With this new trove of research materials, she became aware of Burnett's more complex persona. She was a very successful author of adult books in her time, although today she is mostly known for her children's books, especially The Secret Garden. According to Gerzina, Burnett had a very complicated relationship with her own children, spending a great deal of time away from them - sometimes a year at a time.
Burnett sent her first short story to an editor as a teenager after coming to America. Due to the death of Burnett's father, her family's finances were precarious, and she thought that she could earn money by writing. After her first story, Surly Tim's Trouble, was published in Scribner's Magazine, she was quickly pursued by other publishers for more stories, and became her family's sole breadwinner.

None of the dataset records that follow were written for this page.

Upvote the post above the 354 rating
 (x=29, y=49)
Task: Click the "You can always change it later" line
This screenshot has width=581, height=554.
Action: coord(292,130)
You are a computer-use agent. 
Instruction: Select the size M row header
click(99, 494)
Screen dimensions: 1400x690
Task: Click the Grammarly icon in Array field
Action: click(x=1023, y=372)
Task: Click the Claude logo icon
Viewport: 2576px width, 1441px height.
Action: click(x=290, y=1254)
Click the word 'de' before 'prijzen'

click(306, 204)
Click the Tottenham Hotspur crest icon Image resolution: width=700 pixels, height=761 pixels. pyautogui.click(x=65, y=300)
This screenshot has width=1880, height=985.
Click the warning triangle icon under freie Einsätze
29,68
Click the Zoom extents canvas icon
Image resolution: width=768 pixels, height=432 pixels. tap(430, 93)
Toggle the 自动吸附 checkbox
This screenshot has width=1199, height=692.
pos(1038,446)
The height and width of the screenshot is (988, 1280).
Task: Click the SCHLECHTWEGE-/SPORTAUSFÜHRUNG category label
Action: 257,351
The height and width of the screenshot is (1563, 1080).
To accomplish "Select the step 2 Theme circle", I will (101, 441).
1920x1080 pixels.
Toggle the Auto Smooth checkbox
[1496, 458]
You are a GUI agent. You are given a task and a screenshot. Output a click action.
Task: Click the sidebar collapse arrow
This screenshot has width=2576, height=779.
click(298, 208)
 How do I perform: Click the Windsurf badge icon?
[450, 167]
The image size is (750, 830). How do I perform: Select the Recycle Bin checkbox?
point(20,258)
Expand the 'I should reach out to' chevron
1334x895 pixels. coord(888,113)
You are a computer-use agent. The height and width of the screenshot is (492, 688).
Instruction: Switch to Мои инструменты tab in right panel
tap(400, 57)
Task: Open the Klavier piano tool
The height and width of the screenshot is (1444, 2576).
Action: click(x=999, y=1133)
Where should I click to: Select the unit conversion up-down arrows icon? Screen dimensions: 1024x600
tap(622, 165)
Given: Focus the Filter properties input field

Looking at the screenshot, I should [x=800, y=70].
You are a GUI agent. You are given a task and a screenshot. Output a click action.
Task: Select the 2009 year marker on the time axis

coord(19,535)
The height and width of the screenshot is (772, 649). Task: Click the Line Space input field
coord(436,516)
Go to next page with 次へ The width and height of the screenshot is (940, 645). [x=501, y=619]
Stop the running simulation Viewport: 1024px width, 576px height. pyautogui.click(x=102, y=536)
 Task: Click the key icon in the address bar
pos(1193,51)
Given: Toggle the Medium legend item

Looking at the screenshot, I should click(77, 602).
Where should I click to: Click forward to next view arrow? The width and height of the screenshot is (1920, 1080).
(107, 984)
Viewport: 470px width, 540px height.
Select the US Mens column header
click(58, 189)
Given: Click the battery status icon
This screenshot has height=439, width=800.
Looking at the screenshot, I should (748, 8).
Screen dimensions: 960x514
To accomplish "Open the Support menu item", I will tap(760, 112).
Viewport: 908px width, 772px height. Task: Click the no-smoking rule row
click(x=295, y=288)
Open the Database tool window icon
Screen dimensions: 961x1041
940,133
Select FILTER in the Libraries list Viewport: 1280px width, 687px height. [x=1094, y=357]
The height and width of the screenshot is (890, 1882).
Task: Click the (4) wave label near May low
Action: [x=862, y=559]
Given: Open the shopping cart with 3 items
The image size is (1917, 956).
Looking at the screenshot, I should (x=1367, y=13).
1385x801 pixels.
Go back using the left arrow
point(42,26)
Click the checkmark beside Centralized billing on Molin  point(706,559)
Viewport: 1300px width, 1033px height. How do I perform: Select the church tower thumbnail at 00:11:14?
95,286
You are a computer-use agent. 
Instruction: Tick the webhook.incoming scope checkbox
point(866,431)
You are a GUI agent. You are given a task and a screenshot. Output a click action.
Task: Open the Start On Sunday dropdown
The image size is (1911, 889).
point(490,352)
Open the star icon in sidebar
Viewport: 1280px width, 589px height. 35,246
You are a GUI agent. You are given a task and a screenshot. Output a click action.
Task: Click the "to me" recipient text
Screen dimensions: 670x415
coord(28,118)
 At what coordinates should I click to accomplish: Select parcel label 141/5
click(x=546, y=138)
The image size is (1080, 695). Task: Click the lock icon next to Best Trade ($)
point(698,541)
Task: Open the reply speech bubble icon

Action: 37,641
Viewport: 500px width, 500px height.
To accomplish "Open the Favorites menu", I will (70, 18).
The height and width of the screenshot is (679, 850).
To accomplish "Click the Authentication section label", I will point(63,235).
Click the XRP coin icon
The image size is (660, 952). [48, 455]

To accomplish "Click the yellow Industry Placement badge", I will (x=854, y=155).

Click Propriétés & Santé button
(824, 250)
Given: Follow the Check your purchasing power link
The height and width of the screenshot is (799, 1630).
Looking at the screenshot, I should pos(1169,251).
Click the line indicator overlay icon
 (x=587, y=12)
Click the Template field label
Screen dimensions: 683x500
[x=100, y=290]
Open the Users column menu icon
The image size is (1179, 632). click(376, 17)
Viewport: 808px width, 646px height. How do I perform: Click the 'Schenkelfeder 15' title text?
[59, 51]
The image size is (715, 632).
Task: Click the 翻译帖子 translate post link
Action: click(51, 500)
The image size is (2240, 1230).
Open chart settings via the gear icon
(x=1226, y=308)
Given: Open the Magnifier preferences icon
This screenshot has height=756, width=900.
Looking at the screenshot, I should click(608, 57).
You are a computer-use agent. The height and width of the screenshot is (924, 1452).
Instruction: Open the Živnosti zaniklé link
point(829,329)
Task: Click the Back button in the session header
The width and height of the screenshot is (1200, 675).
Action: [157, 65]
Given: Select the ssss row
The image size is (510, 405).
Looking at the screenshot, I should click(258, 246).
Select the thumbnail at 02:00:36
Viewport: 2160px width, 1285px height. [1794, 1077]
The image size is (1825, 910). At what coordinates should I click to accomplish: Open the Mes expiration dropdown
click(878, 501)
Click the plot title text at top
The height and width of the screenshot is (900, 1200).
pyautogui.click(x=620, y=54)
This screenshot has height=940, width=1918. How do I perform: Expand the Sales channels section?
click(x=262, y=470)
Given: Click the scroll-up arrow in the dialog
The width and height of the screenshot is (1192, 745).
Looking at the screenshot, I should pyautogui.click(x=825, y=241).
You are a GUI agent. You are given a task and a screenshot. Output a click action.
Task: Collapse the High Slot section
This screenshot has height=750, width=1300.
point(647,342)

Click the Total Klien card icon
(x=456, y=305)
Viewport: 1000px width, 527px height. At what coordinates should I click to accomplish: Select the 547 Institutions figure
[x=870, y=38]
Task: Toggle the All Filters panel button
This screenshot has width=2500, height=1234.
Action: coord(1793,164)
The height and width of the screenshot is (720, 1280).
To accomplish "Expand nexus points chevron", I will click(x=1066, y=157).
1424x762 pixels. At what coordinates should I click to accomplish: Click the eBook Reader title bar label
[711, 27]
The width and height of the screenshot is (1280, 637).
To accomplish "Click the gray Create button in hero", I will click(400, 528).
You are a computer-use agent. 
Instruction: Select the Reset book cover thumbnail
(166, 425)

Burnett was a free-spirit who made - and spent - a fortune and whose unconventional lifestyle was often criticized by her peers and the press. She married twice but only did so to satisfy the social pressures of the time.
Burnett wrote some 40 books and several plays and was the best-paid woman writer of her time - no publisher ever turned down her work. Her most famous book, Little Lord Fauntleroy, published in 1886, her 18th, was intended as a children's book, but had the most appeal with mothers, who adopted the main character with long curls and velvet suit with white collar, as the ideal young boy. The book sold over half a million copies, and Burnett won a lawsuit in England over its dramatic rights, establishing a precedent, which was incorporated into British copyright law in the early 1900s.
Burnett's later books included Sara Crewe (1888), which was dramatized as The Little Princess, and The Secret Garden (1896), both children's books. Her writing and extensive travels became wearing and after leaving her second husband Burnett retired to Long Island, where she died in 1924.
"We now think of writing as an art form and as an expression of freedom. For Burnett it was a matter of survival, yet she was one of the most talented and beloved artists and writers at that time," said Gerzina.